§ EXERCISE REQUIREMENTS: A word-for-word restatement of the whole listing is the expected answer.

§ GIVEN DATA:
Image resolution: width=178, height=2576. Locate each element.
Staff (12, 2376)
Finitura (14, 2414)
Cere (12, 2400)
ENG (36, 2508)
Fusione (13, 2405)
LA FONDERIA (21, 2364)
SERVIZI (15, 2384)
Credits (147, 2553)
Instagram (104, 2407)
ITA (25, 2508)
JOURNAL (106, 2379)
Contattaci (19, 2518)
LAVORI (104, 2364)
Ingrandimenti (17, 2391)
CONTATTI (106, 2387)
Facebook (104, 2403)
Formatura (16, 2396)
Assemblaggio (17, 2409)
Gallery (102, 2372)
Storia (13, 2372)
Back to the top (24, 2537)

§ EXERCISE ANSWER:
Image resolution: width=178, height=2576. Locate each element.
Staff (12, 2376)
Finitura (14, 2414)
Cere (12, 2400)
ENG (36, 2508)
Fusione (13, 2405)
LA FONDERIA (21, 2364)
SERVIZI (15, 2384)
Credits (147, 2553)
Instagram (104, 2407)
ITA (25, 2508)
JOURNAL (106, 2379)
Contattaci (19, 2518)
LAVORI (104, 2364)
Ingrandimenti (17, 2391)
CONTATTI (106, 2387)
Facebook (104, 2403)
Formatura (16, 2396)
Assemblaggio (17, 2409)
Gallery (102, 2372)
Storia (13, 2372)
Back to the top (24, 2537)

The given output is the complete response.